● Work order
Could you retype every line of the data underneath without altering anything?

● Data supplied

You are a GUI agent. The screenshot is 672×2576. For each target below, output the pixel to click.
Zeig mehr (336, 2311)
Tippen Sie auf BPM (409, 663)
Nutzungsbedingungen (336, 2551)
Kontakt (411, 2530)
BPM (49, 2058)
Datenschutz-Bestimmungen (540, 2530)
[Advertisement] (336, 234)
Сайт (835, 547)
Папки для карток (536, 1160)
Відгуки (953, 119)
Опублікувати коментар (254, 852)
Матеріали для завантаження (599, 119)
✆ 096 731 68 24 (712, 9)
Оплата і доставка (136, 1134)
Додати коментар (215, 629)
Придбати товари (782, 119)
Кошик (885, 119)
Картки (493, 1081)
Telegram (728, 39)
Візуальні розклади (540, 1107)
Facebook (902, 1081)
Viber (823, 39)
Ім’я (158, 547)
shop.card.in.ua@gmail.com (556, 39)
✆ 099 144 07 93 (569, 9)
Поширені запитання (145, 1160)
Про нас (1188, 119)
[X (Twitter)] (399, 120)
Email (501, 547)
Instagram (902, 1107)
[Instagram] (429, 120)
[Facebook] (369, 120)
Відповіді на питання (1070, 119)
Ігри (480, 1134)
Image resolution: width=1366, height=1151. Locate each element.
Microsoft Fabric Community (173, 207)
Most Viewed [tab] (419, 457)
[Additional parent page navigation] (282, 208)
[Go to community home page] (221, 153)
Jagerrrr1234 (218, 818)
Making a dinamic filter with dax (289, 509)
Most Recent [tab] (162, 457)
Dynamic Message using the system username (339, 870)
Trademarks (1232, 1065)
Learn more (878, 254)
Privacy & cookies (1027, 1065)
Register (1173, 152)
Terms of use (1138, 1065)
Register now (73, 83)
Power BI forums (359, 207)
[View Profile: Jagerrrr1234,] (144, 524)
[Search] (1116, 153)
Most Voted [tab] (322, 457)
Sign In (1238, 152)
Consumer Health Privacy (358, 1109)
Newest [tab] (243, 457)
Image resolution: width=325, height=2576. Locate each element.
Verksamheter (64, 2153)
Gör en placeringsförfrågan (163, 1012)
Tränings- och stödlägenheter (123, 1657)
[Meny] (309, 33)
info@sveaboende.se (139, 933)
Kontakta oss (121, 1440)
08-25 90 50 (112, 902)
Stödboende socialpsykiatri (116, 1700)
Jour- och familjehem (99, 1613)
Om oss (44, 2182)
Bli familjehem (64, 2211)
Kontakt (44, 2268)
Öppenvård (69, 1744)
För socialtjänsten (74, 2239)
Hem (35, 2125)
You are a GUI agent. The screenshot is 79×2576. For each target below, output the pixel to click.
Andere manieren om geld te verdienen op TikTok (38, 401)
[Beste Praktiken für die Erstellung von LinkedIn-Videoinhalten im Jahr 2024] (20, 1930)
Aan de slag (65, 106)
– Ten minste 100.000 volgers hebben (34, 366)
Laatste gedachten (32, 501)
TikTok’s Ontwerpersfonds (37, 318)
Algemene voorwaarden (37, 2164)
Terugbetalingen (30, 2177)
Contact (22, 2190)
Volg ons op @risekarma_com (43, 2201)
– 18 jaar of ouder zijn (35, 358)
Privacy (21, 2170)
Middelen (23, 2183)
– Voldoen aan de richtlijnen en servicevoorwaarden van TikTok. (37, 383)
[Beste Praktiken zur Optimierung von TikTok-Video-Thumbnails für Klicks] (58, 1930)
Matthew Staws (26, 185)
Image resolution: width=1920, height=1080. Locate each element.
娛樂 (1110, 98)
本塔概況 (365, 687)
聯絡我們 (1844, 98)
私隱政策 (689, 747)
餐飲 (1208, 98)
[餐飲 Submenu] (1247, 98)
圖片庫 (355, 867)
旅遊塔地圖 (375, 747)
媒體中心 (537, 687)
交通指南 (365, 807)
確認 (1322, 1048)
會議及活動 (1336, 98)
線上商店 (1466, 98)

● Completed exercise
You are a GUI agent. The screenshot is 672×2576. For each target below, output the pixel to click.
Zeig mehr (336, 2311)
Tippen Sie auf BPM (409, 663)
Nutzungsbedingungen (336, 2551)
Kontakt (411, 2530)
BPM (49, 2058)
Datenschutz-Bestimmungen (540, 2530)
[Advertisement] (336, 234)
Сайт (835, 547)
Папки для карток (536, 1160)
Відгуки (953, 119)
Опублікувати коментар (254, 852)
Матеріали для завантаження (599, 119)
✆ 096 731 68 24 (712, 9)
Оплата і доставка (136, 1134)
Додати коментар (215, 629)
Придбати товари (782, 119)
Кошик (885, 119)
Картки (493, 1081)
Telegram (728, 39)
Візуальні розклади (540, 1107)
Facebook (902, 1081)
Viber (823, 39)
Ім’я (158, 547)
shop.card.in.ua@gmail.com (556, 39)
✆ 099 144 07 93 (569, 9)
Поширені запитання (145, 1160)
Про нас (1188, 119)
[X (Twitter)] (399, 120)
Email (501, 547)
Instagram (902, 1107)
[Instagram] (429, 120)
[Facebook] (369, 120)
Відповіді на питання (1070, 119)
Ігри (480, 1134)
Image resolution: width=1366, height=1151. Locate each element.
Microsoft Fabric Community (173, 207)
Most Viewed [tab] (419, 457)
[Additional parent page navigation] (282, 208)
[Go to community home page] (221, 153)
Jagerrrr1234 (218, 818)
Making a dinamic filter with dax (289, 509)
Most Recent [tab] (162, 457)
Dynamic Message using the system username (339, 870)
Trademarks (1232, 1065)
Learn more (878, 254)
Privacy & cookies (1027, 1065)
Register (1173, 152)
Terms of use (1138, 1065)
Register now (73, 83)
Power BI forums (359, 207)
[View Profile: Jagerrrr1234,] (144, 524)
[Search] (1116, 153)
Most Voted [tab] (322, 457)
Sign In (1238, 152)
Consumer Health Privacy (358, 1109)
Newest [tab] (243, 457)
Image resolution: width=325, height=2576. Locate each element.
Verksamheter (64, 2153)
Gör en placeringsförfrågan (163, 1012)
Tränings- och stödlägenheter (123, 1657)
[Meny] (309, 33)
info@sveaboende.se (139, 933)
Kontakta oss (121, 1440)
08-25 90 50 (112, 902)
Stödboende socialpsykiatri (116, 1700)
Jour- och familjehem (99, 1613)
Om oss (44, 2182)
Bli familjehem (64, 2211)
Kontakt (44, 2268)
Öppenvård (69, 1744)
För socialtjänsten (74, 2239)
Hem (35, 2125)
You are a GUI agent. The screenshot is 79×2576. For each target below, output the pixel to click.
Andere manieren om geld te verdienen op TikTok (38, 401)
[Beste Praktiken für die Erstellung von LinkedIn-Videoinhalten im Jahr 2024] (20, 1930)
Aan de slag (65, 106)
– Ten minste 100.000 volgers hebben (34, 366)
Laatste gedachten (32, 501)
TikTok’s Ontwerpersfonds (37, 318)
Algemene voorwaarden (37, 2164)
Terugbetalingen (30, 2177)
Contact (22, 2190)
Volg ons op @risekarma_com (43, 2201)
– 18 jaar of ouder zijn (35, 358)
Privacy (21, 2170)
Middelen (23, 2183)
– Voldoen aan de richtlijnen en servicevoorwaarden van TikTok. (37, 383)
[Beste Praktiken zur Optimierung von TikTok-Video-Thumbnails für Klicks] (58, 1930)
Matthew Staws (26, 185)
Image resolution: width=1920, height=1080. Locate each element.
娛樂 (1110, 98)
本塔概況 (365, 687)
聯絡我們 (1844, 98)
私隱政策 (689, 747)
餐飲 (1208, 98)
[餐飲 Submenu] (1247, 98)
圖片庫 (355, 867)
旅遊塔地圖 (375, 747)
媒體中心 (537, 687)
交通指南 (365, 807)
確認 (1322, 1048)
會議及活動 (1336, 98)
線上商店 (1466, 98)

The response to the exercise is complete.